Reproduce precisely the lines of the listing below, starting with the line that contains "Given: Click the recent" and stopping after the line that contains "You are a computer-use agent. The"; include nothing else.

SOURCE INFORMATION ->
□ □ □ □ □

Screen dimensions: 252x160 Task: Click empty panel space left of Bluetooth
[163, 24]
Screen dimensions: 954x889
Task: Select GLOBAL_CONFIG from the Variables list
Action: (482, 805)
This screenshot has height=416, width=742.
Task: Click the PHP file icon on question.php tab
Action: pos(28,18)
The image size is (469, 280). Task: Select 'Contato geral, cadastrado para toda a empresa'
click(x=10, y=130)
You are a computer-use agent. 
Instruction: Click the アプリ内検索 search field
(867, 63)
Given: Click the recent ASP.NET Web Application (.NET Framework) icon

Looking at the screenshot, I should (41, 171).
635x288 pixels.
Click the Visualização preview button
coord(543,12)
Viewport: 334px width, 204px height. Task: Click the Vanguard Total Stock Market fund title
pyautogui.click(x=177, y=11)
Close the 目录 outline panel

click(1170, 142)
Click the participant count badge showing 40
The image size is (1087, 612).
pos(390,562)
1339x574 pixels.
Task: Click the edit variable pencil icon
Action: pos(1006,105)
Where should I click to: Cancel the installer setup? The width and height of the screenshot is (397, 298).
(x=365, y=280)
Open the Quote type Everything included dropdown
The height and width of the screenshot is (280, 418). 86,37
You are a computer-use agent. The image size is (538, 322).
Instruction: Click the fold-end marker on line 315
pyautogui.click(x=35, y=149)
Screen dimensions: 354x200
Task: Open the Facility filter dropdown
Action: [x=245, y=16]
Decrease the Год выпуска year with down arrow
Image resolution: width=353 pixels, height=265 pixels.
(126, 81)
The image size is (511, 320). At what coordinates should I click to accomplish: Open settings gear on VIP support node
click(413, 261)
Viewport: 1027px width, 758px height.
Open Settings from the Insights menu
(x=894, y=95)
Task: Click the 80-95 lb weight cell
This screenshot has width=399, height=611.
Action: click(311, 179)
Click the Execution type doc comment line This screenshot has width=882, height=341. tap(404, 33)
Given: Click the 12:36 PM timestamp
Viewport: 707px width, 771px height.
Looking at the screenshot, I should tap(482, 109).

□ □ □ □ □

EXERCISE SOLUTION ->
Given: Click the recent ASP.NET Web Application (.NET Framework) icon

Looking at the screenshot, I should (41, 171).
635x288 pixels.
Click the Visualização preview button
coord(543,12)
Viewport: 334px width, 204px height. Task: Click the Vanguard Total Stock Market fund title
pyautogui.click(x=177, y=11)
Close the 目录 outline panel

click(1170, 142)
Click the participant count badge showing 40
The image size is (1087, 612).
pos(390,562)
1339x574 pixels.
Task: Click the edit variable pencil icon
Action: pos(1006,105)
Where should I click to: Cancel the installer setup? The width and height of the screenshot is (397, 298).
(x=365, y=280)
Open the Quote type Everything included dropdown
The height and width of the screenshot is (280, 418). 86,37
You are a computer-use agent. The image size is (538, 322).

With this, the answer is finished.